IU study: During drought, dry air can stress plants more than dry soil
Sept. 7, 2016
Newly published research by IU scientists finds that low relative humidity in the atmosphere is a significant, growing and often under-appreciated cause of plant stress in hot, dry weather conditions.
The finding suggests that models used to gauge the impact of drought on ecosystems should be refined to more accurately account for the role of low atmospheric humidity. It will become more important in the future, as the Earth’s climate grows warmer and lower humidity has an increasing impact.
And as these humidity levels fall, plants may become less effective at removing carbon from the atmosphere, reducing their ability to offset climate change. At the same time, agricultural management strategies like irrigation, which improve soil moisture but have a smaller effect on humidity, may become less effective in the future.
“There is much uncertainty when it comes to our ability to predict future patterns of carbon uptake by plants,” said Kimberly Novick, assistant professor in the IU Bloomington School of Public and Environmental Affairs and the lead author of the study. “A lot of that uncertainty is related to an incomplete understanding of how ecosystems respond to drought.

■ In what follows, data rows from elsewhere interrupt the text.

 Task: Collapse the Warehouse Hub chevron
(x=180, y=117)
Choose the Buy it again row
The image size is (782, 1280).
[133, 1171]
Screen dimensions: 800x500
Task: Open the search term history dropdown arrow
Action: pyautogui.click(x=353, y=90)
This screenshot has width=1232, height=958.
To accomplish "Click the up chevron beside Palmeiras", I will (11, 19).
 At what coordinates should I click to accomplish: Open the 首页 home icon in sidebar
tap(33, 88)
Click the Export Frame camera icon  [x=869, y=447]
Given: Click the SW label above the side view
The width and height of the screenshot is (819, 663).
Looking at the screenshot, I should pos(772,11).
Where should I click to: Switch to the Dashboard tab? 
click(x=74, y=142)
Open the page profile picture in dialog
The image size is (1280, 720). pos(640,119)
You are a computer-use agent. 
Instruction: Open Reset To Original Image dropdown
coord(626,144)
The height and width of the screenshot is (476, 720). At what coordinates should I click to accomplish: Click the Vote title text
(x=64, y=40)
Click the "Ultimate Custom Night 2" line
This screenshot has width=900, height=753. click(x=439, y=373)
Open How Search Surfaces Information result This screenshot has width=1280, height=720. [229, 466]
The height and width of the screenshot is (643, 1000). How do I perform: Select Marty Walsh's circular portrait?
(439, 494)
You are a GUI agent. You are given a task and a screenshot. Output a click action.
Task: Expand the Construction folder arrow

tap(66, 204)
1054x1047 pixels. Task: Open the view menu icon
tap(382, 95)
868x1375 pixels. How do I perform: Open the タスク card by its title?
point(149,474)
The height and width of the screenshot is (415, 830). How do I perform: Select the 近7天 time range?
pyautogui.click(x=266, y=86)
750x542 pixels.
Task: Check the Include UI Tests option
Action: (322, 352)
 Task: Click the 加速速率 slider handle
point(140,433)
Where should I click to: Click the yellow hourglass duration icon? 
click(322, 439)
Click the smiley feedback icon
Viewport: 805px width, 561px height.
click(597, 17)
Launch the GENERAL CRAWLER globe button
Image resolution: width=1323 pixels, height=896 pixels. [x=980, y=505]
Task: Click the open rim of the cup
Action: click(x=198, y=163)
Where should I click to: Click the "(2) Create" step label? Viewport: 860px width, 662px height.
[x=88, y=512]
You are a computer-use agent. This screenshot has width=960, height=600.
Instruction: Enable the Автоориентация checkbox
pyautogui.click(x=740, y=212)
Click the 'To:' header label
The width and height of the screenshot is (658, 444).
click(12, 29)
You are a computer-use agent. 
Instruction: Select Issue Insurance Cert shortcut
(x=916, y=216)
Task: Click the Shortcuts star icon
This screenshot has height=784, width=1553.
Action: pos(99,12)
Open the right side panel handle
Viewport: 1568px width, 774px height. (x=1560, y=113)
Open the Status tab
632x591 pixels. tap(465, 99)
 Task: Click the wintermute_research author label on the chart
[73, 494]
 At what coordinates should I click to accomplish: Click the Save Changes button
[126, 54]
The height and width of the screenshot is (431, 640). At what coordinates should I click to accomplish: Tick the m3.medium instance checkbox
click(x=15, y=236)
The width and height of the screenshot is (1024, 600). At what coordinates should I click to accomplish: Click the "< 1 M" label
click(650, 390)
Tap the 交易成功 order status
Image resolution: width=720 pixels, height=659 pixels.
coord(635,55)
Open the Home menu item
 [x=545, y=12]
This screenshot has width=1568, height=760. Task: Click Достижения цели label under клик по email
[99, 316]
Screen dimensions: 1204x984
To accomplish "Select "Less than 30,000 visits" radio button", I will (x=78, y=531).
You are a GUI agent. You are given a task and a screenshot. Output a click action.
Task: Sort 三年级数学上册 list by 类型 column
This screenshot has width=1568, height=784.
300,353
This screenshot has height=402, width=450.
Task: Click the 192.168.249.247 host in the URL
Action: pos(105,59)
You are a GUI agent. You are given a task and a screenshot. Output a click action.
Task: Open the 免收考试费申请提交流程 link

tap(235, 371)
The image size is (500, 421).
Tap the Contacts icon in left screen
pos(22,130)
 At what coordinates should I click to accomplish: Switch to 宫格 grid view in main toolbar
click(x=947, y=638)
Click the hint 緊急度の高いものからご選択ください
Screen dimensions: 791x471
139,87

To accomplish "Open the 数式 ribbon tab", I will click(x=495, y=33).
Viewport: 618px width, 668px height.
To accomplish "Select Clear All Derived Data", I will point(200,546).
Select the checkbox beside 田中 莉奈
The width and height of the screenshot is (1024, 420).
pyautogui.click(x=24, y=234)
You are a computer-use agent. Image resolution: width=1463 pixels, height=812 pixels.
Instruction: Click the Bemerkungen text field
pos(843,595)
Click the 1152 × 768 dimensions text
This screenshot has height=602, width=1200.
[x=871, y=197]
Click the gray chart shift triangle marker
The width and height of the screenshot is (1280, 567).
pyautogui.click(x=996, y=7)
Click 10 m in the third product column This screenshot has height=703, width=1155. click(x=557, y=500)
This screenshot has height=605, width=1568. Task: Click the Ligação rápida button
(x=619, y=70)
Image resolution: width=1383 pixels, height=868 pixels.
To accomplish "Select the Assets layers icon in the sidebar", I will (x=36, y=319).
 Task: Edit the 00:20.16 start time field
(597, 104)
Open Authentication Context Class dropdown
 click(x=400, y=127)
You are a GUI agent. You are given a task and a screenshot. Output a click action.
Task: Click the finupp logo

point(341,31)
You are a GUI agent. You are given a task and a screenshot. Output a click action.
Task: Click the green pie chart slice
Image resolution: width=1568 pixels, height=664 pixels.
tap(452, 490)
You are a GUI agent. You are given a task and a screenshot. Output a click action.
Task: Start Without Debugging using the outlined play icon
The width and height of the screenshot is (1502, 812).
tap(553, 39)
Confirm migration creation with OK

“Our work suggests that properly specifying how plants respond to variations in atmospheric humidity is one way to reduce this uncertainty.”
The study, "The increasing importance of atmospheric demand for ecosystem water and carbon fluxes," was published in the journal Nature Climate Change. Darren Ficklin, assistant professor in the IU Bloomington College of Arts and Sciences’ Department of Geography, is the second author. Lixin Wang, assistant professor of earth sciences in the School of Science at IUPUI, and Richard Phillips, associate professor in the IU Bloomington College of Arts and Sciences’ Department of Biology, also are among 13 co-authors.
Dry weather affects plants in two basic ways: via changes in moisture in the soil and relative humidity in the atmosphere. Think of it as a supply-and-demand situation, Novick said. Soil moisture supplies water to plants; during drought, it supplies less. Low relative humidity creates a “demand” that pulls water from plants; during drought, the dry atmosphere demands more water.
Plants have evolved to close their stomates -- tiny pores on the surface of their leaves -- during dry weather to prevent the loss of excessive moisture. But plants also uptake carbon dioxide from the atmosphere through their stomates. When the stomates close, they capture less carbon.
Before this study, it had been difficult to know how much of plants’ response to drought was because of low soil moisture and how much was because of low relative humidity. Climate models tended to rely on soil moisture, which is easy to measure and to manipulate experimentally -- even though plant scientists know that low relative humidity could have an important, independent effect.
Novick, Ficklin and their colleagues were able to separate the effects of soil moisture and relative humidity by analyzing data collected in hourly increments from 38 “flux towers” in the AmeriFlux Network, a collection of sites in various ecosystems that collect important micro-meteorological data every hour, and share these data with other researchers. While soil moisture changes little over the course of a day, humidity can vary significantly, allowing for the effects of soil moisture and humidity to be independently assessed using these “high-frequency” data.
One of the flux towers, in Morgan-Monroe State Forest north of Bloomington, is operated by a team led by Novick and Phillips in cooperation with the Indiana Department of Natural Resources.
The analysis found that soil moisture and relative humidity have markedly different influences on plant functioning at different times of the day. Over time, humidity tends to be the dominant influence as weather grows hotter and drier, especially in temperate forest ecosystems that are especially important in removing carbon dioxide from the atmosphere.
In addition to having important implications for the management of agricultural systems, including row crops and forests, the findings may help scientists anticipate future effects of climate change, Novick said.